In this benchmark, we're using Ruby's Benchmark module to measure the
performance of a series of database operations. Here's what the code does:

1. It establishes a connection to the database only once, at the beginning of
   the script. This is done outside the benchmarked operations because
   establishing connections can be a slow operation because of TLS negotiation,
   and we don't want to account for that time in our measurements.
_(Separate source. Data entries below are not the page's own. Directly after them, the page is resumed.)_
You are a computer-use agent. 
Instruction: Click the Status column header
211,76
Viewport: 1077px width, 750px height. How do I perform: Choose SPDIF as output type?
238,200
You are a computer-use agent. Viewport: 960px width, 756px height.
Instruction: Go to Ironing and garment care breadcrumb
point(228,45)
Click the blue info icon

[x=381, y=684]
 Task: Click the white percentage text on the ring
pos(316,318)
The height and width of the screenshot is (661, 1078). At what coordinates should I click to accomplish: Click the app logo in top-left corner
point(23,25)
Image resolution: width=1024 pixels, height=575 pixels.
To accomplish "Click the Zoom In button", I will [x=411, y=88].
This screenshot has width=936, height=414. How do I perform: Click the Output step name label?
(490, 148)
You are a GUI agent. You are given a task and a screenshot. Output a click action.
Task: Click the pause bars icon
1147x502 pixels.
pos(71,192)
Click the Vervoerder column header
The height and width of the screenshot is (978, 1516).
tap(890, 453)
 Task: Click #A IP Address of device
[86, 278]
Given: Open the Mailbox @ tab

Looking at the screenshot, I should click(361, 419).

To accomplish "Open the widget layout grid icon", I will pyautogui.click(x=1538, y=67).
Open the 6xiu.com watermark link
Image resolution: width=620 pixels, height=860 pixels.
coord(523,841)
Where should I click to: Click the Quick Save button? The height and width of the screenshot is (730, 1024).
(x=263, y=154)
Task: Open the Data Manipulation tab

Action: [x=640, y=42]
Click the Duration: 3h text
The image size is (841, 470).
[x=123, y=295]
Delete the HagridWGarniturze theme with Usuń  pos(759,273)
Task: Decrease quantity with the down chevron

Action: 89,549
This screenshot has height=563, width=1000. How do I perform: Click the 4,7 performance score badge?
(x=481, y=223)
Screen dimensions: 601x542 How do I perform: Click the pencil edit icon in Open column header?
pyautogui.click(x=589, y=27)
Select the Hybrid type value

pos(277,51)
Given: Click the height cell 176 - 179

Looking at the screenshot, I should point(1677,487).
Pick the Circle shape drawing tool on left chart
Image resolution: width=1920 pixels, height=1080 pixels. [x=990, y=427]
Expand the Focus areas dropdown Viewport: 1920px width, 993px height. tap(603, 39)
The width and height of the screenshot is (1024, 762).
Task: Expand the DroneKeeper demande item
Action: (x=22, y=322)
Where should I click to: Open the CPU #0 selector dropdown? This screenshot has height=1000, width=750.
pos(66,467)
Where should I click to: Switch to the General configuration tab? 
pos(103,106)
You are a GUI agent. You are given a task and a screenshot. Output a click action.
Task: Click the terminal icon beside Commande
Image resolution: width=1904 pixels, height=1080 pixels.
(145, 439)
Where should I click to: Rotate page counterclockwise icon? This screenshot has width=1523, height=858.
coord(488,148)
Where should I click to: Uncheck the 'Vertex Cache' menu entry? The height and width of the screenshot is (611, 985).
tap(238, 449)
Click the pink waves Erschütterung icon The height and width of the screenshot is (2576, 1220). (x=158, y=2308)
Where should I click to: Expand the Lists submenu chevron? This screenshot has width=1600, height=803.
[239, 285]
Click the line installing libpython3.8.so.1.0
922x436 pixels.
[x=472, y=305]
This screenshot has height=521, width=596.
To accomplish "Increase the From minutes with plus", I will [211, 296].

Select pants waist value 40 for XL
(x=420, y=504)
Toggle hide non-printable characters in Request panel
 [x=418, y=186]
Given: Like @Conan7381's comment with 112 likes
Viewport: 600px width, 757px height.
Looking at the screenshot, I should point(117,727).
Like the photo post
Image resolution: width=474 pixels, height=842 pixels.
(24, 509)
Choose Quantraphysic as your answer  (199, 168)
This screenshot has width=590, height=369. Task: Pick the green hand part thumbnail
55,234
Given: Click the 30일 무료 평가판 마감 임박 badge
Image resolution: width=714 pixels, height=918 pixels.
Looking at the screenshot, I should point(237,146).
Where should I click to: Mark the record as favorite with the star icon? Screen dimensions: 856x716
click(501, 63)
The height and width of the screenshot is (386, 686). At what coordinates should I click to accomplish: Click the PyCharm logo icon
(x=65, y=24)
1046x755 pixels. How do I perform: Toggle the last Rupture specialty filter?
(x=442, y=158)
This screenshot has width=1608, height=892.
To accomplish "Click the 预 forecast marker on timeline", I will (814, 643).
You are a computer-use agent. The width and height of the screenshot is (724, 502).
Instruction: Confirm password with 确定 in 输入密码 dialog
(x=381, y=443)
2. It then performs the following operations 10,000 times, measuring each one:

   - Drops a table named 't' if it exists.
   - Creates a new table 't' with two columns: 'id' (an auto-incrementing
     primary key) and 'name' (a text field).
   - Inserts a single row into the table with the name 'jane'.
   - Selects the 'name' from the table where the 'id' is 1 (which should be
     'jane').

3. After all 10,000 iterations, it calculates and prints the average time for
   each operation in microseconds.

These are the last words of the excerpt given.